Hatred behind mask of joviality

Author:
Publication: This is London
Date: August 21, 2002
URL: http://www.thisislondon.co.uk/dynamic/news/story.html?in_review_id=673889&in_review_text_id=645748

Sheikh Omar Bakri Mohammed is an affable man with a benign smile and a penchant for chuckling. He uses his soft, rather feminine hands to emphasise the eminent reasonableness of his arguments and, sitting in his office, surrounded by awed supporters, munching on bags of crisps, he presents a contented, even jovial figure.

In an instant, the mask slips. "Don't make me look like a Jew!" he barks at a photographer about to take his picture.

"Sheikh" Omar readily casts aside his amiable persona when he deals with the issues that have made him notorious. Indeed, only a few minutes in his presence reveal a wellspring of hatred.

"People say that I am a racist because of some of the things I have said about Jews in Israel," he said. "That's nonsense. I am not against the Jews, I am simply against the state of Israel. The state of Israel, I believe, is a cancer which must be removed.

"We challenge the truth of the Holocaust but we challenge it from an academic perspective. We believe it has been certainly exaggerated to justify the occupation of Palestine. I also believe that the Israelis and the Nazis are one and the same in their refusal to accept the sanctity of life."

Holding court in his shabby north London office, preparing to receive visitors such as Abu Hamza - the Muslim cleric who last week warned or "terrorist reprisals" in Britain - he oozes animosity towards the hated "Zionists".

Literature distributed by his group, Al-Muhajiroun, is even more explicit.

"Oh Jew, hide in your bunkers because the Mujahideen are coming so be ready to surrender or die like the dog," one leaflet reads.

Another, titled The Seven Deadly Sins, rails against homosexuality, lesbianism, adultery and fornication. The group calls for the "severe punishment for the perpetrators of such crimes against humanity".

These are not aberrations. They are declarations of policy.

Just three months ago, the group distributed a leaflet entitled, "Israel, the cancer that must be removed". It concluded: "The Mujahideen are the tools which will surgically remove the cancer of the state of Israel."

One pamphlet, popular with the group's young fanatics, makes clear the belief that attacks on Jews are essential. It says: "The hour will not come until Muslims fight the Jews and kill them."

Omar, 44, has studied carefully the limits to which British law can be pushed, and senior Scotland Yard sources say he stops short of saying or doing anything that could lead to a criminal charge.

His outbursts dismay and outrage many but, police say, he knows precisely where to stop to avoid legal action.

He is a highly intelligent and educated man, born in Aleppo, Syria. His father was a wealthy businessman who traded in livestock.

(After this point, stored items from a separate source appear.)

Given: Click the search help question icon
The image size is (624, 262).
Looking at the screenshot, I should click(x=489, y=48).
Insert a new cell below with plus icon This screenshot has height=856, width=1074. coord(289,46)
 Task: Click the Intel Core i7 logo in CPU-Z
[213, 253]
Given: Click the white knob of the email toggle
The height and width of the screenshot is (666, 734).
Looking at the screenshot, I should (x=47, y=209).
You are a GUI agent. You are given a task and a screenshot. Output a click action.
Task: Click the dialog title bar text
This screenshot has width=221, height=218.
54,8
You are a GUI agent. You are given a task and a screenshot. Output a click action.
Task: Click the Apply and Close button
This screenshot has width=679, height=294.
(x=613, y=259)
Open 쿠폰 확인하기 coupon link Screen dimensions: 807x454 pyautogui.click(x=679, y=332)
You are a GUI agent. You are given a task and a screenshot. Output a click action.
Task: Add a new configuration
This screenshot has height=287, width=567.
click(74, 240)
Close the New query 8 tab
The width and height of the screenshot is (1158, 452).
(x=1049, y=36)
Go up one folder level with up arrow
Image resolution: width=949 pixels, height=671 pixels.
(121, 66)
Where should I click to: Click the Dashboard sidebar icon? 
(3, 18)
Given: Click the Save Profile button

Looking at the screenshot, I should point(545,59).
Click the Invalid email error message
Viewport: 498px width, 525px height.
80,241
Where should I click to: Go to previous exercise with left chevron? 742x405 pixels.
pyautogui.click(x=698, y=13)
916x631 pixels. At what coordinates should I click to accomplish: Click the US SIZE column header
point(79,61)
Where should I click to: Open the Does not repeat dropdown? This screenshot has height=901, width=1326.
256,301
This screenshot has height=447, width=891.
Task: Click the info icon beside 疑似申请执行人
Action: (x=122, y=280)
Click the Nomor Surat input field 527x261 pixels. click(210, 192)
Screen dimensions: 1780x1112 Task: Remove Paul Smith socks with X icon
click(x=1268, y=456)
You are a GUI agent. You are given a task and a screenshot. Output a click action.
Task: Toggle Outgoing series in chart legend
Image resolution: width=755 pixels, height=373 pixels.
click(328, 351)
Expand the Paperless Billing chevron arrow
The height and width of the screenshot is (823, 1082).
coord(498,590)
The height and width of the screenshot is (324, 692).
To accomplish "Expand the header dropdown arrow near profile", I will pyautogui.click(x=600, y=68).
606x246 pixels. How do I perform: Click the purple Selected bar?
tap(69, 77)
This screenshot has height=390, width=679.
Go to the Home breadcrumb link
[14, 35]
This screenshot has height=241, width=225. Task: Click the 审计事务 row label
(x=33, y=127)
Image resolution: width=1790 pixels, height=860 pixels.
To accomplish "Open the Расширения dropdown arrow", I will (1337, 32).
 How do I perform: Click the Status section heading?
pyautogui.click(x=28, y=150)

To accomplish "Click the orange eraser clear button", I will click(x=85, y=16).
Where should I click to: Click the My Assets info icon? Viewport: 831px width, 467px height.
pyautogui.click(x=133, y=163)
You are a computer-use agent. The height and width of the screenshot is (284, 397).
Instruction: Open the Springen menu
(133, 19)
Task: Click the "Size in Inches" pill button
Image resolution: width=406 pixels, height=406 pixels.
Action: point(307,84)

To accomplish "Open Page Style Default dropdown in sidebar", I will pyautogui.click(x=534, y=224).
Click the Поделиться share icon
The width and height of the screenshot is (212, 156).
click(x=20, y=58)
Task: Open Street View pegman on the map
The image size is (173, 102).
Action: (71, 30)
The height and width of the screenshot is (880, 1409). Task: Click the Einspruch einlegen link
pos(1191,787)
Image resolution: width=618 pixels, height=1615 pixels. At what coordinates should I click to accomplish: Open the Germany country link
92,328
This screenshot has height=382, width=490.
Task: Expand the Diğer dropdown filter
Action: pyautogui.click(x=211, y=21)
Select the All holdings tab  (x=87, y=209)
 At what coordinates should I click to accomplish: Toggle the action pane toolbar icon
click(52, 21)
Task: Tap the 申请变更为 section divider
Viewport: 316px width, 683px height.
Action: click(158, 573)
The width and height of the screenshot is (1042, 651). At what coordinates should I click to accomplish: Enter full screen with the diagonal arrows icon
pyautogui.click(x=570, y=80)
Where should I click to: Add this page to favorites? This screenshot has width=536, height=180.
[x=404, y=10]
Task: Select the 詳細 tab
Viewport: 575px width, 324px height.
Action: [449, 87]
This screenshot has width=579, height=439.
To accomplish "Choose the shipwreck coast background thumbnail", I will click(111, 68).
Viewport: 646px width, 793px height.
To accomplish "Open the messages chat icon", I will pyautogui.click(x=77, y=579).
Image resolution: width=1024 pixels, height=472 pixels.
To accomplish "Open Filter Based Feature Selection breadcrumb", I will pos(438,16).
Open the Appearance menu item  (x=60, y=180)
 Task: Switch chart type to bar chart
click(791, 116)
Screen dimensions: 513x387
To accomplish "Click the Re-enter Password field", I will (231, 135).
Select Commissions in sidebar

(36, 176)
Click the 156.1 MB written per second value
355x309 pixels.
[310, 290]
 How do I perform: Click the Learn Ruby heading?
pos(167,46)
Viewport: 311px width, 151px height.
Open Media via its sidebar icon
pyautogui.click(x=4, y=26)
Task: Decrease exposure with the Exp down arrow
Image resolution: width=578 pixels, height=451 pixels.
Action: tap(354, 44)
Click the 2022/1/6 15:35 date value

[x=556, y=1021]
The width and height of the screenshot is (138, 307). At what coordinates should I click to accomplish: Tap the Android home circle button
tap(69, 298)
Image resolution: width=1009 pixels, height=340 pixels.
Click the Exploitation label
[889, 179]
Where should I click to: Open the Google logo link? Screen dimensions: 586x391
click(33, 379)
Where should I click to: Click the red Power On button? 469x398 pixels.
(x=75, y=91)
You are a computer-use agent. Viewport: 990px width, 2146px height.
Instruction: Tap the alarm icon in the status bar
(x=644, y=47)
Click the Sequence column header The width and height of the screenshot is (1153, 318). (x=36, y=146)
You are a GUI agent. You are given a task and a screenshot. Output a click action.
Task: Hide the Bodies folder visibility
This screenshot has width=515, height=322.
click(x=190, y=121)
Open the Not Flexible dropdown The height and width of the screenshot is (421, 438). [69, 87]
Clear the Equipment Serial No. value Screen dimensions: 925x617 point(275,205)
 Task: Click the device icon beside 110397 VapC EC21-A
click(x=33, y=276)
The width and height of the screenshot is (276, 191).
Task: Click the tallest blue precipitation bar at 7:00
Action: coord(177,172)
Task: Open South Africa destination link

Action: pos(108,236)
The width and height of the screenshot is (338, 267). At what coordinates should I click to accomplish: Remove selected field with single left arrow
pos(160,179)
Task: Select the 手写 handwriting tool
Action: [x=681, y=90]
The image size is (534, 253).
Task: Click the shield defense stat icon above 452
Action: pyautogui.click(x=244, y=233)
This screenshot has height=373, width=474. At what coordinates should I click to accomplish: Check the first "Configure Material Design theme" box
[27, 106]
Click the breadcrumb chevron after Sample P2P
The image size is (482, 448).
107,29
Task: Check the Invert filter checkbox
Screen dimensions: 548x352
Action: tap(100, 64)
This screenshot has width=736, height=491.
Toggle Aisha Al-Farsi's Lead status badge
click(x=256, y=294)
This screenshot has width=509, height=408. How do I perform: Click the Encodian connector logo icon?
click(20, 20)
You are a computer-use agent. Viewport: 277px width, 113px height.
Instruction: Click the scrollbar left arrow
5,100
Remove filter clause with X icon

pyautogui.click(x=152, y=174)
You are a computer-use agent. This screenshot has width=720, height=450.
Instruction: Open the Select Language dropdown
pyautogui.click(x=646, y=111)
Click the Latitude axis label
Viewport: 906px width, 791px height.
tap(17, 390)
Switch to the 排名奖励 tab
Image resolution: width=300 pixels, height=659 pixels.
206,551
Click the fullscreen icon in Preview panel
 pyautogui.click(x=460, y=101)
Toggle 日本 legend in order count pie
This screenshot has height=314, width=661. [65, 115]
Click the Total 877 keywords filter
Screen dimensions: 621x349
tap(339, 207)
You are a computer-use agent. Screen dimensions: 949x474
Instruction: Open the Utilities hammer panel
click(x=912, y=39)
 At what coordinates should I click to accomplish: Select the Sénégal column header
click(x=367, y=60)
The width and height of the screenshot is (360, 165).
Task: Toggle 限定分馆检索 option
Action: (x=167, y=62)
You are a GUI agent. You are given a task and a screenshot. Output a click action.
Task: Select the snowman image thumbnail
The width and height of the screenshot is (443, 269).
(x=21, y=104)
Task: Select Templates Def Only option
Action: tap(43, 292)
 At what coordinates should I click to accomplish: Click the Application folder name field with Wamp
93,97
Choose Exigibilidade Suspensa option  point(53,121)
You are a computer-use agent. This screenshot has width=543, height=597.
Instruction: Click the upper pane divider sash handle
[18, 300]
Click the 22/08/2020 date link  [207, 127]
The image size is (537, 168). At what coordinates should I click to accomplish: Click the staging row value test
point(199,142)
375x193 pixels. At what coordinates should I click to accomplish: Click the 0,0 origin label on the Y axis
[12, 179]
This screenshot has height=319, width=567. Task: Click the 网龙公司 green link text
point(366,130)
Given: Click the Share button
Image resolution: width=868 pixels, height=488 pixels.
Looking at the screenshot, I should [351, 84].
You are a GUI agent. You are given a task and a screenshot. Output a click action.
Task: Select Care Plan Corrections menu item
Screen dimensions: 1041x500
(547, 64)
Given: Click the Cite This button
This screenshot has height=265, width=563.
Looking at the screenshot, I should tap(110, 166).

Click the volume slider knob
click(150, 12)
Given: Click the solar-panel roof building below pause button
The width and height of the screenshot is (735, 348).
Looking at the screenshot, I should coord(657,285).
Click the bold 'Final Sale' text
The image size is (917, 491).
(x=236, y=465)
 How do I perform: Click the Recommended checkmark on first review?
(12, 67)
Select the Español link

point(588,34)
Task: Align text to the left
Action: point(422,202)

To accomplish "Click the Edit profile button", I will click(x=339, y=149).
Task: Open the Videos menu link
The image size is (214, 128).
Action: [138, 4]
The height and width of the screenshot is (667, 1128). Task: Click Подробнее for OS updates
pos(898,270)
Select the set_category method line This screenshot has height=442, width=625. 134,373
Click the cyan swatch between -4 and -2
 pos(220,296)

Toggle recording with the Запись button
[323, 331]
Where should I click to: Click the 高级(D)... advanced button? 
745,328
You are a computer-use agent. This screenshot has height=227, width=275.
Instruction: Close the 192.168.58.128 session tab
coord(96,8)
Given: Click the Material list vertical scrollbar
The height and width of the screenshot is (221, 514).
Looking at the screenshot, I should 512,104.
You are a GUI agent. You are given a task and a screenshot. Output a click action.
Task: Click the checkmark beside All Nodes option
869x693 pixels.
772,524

He claims to have 28 brothers and sisters but says many were killed by the country's late President Assad in his crackdown on Islam. Omar says he was always fascinated by the faith and took a degree in Islamic law at the University of Damascus. He claims he felt threatened by the political situation in Syria and fled to Britain as an asylum seeker in 1986.

He was already a fundamentalist. Within three months of his arrival, he was arrested as an organiser of a Muslim rally in London.

A year later, he was arrested again during protests against the controversial film The Last Temptation Of Christ. During his time in the Middle East, he was involved with the militant Islamist group Hizb ut-Tahrir and on arrival here he set up a UK branch with another activist Farid Kassim.

Together they built it into the most influential extremist Islamist group in the country. But after 10 years, the two men fell out and Omar began his own organisation, pronouncing himself spiritual leader and demanding the creation of Islamic republics throughout the West.

He claims to have between 6,500 and 7,000 members. He has also proclaimed himself to be "Judge" of the British Court of Shariah, which seeks to establish the dominance of Islamic law in this country and abroad.

He has never had a job, other than the promotion of his particular form of Islam. For a while he raised his six children in Edmonton on a mixture of donations and state benefits. But now he says the only state payment he receives is child benefit.

His members pay a proportion of their incomes to Al- Muhajiroun and friendly businessmen make donations. He doesn't need state money to survive, he says.